PROBLEM: Nothing but the lines from the one containing "The image size" to the end of the records below should be output, each exactly as written.

[RECORD SET — start]

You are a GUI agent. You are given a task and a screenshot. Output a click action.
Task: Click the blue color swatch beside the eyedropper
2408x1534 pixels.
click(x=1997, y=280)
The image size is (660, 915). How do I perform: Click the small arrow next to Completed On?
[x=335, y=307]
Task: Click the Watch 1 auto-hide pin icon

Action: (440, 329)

[RECORD SET — finish]

TASK SOLUTION:
The image size is (660, 915). How do I perform: Click the small arrow next to Completed On?
[x=335, y=307]
Task: Click the Watch 1 auto-hide pin icon

Action: (440, 329)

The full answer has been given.